On December 22 I briefly noted a lawsuit in Kilgore, TX in which the mother of a lesbian high school softball player (identified as S.W. in the lawsuit) is suing the Kilgore Independent School District, the athletic director, the head softball coach and the assistant softball coach for violating her daughter’s privacy by revealing her sexual orientation to her. Believe me, that’s just the start of the problems in the Kilgore school district.
Here is what the lawsuit alleges: Somehow the two coaches found out that S.W. was dating another girl. They also believed that the S.W. was telling other students that the head softball coach, Cassie Newell, had dated the same 18 year old girl that S.W. was.
The two coaches called a fake team meeting (Serious judgment error 1). When the team arrived, everyone was dismissed except S.W. who was locked in the locker room with the two coaches (Serious judgment error 2). The two coaches proceeded to bully, interrogate and threaten S.W. (Serious judgment error 3). They accused her of being a lesbian (as if it is any of their business and as if there is something wrong with that). They confronted her about gossiping about her girlfriend being involved with the Newell, the head coach, which S.W. denied. They threatened to sue her for slander. They called S.W.’s mother and told her to come to the softball field (serious judgment error 4) where the two coaches and S.W. met her and the coaches told the mother that S.W. is a lesbian (major serious judgment error 5). S.W. was subsequently kicked off the softball team (Serious judgment error 6 and discrimination on the basis of sexual orientation).
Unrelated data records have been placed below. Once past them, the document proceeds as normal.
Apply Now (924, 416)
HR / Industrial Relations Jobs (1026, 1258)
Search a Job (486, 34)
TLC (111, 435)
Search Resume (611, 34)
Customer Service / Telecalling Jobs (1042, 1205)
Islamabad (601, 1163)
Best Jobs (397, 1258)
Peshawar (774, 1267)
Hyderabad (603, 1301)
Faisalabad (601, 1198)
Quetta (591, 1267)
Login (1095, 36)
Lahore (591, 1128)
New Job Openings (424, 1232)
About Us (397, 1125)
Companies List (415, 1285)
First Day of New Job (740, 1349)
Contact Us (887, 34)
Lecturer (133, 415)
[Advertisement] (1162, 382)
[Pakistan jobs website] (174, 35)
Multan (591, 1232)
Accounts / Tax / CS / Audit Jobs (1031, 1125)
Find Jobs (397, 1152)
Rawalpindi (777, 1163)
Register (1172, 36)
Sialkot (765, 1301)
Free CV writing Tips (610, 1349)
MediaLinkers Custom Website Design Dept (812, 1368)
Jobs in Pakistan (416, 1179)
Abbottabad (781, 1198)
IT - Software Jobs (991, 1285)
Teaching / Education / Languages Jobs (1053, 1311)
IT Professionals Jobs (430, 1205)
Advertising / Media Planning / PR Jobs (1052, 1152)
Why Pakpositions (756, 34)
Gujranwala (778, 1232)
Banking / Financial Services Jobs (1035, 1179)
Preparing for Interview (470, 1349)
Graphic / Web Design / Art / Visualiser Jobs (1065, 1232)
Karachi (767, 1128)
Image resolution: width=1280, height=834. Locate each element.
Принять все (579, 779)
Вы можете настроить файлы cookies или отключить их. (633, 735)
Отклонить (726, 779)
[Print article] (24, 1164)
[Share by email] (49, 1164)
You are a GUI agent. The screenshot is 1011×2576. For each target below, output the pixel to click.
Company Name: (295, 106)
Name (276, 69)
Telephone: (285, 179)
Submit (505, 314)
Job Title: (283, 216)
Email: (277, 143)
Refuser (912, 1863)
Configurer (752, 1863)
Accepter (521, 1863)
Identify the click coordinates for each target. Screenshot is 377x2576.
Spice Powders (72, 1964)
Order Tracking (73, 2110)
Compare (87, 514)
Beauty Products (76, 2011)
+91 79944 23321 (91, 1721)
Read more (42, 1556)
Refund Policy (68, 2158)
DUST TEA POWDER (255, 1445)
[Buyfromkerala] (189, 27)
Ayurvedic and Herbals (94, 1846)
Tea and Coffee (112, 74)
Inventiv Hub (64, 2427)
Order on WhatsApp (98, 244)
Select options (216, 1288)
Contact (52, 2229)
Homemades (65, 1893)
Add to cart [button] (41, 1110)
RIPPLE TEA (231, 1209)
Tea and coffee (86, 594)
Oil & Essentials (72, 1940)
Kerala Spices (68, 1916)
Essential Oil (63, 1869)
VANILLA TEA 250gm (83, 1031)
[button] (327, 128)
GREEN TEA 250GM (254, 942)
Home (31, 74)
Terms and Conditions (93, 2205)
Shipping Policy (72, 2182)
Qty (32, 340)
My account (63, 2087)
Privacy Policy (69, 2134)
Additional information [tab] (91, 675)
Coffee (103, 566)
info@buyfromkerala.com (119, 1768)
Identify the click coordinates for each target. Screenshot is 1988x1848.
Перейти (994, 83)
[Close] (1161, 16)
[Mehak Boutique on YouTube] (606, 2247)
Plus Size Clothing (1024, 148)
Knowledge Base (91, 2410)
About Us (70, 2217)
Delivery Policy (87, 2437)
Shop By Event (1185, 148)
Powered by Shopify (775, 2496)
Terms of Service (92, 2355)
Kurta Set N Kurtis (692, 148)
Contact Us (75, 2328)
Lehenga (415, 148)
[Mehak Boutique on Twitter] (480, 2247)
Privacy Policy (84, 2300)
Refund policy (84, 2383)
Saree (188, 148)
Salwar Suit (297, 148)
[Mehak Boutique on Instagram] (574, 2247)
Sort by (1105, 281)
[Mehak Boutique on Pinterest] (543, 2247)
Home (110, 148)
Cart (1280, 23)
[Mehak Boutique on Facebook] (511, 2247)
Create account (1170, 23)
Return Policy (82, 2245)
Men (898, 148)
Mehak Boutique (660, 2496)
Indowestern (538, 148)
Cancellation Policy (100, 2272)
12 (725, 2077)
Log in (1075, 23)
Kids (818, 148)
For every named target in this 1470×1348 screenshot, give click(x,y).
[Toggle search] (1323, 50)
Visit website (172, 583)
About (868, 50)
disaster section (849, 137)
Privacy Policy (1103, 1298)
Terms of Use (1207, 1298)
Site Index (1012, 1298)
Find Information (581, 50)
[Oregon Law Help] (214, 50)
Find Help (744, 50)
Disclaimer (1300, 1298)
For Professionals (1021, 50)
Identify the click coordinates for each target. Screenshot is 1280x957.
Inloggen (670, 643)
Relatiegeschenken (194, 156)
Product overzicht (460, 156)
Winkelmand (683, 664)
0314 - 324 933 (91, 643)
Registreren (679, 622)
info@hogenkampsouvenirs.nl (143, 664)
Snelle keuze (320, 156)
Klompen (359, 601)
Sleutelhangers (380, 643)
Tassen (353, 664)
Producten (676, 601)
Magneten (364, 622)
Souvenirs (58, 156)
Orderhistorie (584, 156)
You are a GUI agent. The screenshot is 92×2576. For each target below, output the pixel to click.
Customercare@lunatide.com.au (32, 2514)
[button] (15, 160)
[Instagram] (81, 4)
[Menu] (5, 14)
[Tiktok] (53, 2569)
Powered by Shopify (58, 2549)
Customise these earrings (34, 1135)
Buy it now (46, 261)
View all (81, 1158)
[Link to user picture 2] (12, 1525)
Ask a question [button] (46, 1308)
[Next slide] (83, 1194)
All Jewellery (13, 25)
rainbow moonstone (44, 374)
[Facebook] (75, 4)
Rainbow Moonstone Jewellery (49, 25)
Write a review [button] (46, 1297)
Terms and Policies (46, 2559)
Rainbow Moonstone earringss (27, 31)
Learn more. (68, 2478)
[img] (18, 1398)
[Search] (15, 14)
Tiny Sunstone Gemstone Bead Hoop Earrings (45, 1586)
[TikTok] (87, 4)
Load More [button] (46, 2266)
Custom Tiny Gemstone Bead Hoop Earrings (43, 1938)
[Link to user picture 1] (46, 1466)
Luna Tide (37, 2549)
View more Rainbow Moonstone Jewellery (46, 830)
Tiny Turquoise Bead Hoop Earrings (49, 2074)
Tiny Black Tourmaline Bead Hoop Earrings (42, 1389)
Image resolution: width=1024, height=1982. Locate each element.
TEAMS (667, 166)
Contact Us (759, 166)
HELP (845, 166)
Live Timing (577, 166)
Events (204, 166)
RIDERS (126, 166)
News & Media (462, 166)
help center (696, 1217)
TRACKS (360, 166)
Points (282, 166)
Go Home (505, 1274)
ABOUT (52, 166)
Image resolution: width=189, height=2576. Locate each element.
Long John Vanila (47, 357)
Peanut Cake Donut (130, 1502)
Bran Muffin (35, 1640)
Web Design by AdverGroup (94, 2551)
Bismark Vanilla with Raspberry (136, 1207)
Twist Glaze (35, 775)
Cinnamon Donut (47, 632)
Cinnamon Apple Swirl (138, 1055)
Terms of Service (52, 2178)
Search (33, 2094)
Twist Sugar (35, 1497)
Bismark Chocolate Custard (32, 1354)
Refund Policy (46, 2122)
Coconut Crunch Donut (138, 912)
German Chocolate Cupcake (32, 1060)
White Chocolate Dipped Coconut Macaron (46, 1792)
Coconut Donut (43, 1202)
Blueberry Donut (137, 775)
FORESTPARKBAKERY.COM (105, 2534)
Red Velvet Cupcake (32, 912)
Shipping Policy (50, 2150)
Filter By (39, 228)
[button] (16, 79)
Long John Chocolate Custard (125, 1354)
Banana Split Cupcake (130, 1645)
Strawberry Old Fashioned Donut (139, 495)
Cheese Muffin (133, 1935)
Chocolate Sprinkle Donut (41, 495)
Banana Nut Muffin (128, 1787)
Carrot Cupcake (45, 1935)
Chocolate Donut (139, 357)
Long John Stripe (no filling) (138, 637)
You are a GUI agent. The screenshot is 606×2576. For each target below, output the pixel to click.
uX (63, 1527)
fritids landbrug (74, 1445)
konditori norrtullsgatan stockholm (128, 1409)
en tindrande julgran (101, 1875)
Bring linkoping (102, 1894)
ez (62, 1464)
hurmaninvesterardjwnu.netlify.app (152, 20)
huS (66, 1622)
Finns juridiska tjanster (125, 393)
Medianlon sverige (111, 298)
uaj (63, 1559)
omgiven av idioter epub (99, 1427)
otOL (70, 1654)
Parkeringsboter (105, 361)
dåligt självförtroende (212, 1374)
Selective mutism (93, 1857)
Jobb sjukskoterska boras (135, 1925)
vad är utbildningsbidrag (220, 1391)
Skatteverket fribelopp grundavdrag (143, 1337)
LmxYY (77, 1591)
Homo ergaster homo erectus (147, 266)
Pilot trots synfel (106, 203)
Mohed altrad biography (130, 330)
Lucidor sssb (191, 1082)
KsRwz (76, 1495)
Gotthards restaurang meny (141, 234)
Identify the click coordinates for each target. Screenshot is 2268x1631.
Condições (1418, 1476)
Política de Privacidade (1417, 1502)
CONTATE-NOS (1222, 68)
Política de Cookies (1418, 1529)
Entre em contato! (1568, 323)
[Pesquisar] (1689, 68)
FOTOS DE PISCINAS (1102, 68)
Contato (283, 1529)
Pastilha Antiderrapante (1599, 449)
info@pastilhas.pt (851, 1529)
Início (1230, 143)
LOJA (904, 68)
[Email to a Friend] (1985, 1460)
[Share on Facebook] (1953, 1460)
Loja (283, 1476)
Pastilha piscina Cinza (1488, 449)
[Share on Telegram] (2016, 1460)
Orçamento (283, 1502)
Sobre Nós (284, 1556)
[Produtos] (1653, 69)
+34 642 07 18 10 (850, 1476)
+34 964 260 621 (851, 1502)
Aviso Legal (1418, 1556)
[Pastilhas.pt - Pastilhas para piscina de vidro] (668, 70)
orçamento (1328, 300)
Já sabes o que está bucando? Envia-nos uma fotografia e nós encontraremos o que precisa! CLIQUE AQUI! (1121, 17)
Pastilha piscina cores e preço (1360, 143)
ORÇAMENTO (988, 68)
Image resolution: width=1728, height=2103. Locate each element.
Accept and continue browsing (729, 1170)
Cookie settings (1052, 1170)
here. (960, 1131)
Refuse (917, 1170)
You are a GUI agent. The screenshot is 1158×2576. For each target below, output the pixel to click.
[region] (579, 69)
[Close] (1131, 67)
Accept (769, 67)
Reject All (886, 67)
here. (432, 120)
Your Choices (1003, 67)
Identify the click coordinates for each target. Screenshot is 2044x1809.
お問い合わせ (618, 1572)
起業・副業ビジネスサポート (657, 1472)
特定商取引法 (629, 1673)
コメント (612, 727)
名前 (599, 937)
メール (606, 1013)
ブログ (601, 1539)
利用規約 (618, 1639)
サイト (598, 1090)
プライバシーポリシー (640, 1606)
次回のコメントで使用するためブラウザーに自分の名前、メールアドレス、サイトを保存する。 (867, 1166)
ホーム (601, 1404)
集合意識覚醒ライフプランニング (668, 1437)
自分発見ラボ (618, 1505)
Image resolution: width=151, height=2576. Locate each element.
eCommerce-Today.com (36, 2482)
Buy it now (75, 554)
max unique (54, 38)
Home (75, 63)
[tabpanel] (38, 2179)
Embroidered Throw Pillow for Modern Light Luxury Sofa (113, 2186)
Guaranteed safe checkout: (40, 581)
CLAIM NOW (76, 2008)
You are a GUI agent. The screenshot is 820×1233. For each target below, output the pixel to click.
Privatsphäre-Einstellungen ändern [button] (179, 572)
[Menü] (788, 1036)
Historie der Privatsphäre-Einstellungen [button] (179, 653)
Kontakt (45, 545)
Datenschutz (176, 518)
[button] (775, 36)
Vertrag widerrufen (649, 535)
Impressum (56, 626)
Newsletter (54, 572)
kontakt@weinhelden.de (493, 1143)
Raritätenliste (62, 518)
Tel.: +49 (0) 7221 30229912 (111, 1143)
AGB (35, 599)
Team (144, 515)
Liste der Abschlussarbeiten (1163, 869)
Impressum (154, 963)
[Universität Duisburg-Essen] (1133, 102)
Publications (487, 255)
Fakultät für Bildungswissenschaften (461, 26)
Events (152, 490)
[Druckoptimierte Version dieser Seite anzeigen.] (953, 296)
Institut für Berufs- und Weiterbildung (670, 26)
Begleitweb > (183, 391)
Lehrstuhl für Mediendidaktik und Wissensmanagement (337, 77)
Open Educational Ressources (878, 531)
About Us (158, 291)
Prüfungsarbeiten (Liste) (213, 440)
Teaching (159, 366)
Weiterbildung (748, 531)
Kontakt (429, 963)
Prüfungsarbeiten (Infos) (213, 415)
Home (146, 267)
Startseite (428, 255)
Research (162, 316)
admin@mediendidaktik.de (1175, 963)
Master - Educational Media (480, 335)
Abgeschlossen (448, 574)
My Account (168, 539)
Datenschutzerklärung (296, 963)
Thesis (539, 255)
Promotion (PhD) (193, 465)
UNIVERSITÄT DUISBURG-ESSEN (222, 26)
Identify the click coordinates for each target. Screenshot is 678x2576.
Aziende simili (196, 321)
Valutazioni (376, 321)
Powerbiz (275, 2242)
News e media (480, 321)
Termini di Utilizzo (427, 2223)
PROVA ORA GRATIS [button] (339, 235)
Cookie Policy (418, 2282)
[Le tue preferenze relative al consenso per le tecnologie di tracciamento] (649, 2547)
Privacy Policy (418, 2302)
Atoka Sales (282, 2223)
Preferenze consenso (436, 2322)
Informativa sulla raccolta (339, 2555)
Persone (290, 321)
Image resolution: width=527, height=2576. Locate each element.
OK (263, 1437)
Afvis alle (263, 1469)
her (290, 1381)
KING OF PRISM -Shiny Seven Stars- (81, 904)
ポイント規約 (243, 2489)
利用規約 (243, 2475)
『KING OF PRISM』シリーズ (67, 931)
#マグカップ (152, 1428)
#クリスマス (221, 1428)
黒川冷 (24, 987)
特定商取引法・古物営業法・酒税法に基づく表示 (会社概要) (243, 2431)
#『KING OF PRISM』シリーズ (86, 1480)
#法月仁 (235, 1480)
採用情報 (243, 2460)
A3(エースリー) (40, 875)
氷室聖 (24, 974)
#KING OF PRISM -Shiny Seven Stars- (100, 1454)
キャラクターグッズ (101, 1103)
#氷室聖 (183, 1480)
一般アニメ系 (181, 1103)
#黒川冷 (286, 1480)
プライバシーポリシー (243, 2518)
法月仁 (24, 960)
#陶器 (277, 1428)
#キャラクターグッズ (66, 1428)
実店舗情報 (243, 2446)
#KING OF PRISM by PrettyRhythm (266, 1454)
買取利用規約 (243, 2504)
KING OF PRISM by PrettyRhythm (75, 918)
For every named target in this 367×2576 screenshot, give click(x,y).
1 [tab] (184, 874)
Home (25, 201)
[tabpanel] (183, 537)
Her mother contacted the school principal and athletic director and went through the school grievance process but the coaches’ actions were backed up by the school administrators at every step (Unexplainable decision to support serious judgment errors 1-6 and discrimination on the basis of sexual orientation). So, now the Kilgore school district, the coaches and the athletic director are facing a lawsuit.
Among the serious questions this situation raises is how administrators can possibly come to the position that it is acceptable school policy to violate a student’s privacy by outing her to her mother when there is no rationale for this decision other than to create possible problems for the student? Likewise, how can they decide to support educators (and I use the term loosely in this case) who engage in intimidating and threatening behavior that rivals any student-initiated psychological bullying I know of. It was probably worse since it was coming from adults that S.W. probably respected and trusted. As I have said before, what is it that leads some high school and college coaches to believe that they are somehow exempt from standards of conduct with students that we expect of other educators? This is another example of coaches abusing power and seriously damaging a student’s well-being, not to mention her opportunity to enjoy sports.
This kind of treatment cannot be justified under any circumstances that I can think of. It is reprehensible and the injury is compounded by the school district’s support of the coaches’ behavior. If I had a child in the Kilgore School District, I would be seriously worried about the safety of my child if adults in that school are entitled to treat students like this. I don’t know or care if coach Newell is gay. Her actions in this situation, if accurately described in the lawsuit, make her unfit to work with young people, in my opinion. That Kilgore Independent School District supports her is equally indefensible.
Some schools and coaches have to learn about respect and fairness the hard way. Being enmeshed in an ugly lawsuit is a tough way to learn, but thankfully, legal advocacy groups are available in Texas to make sure that they do.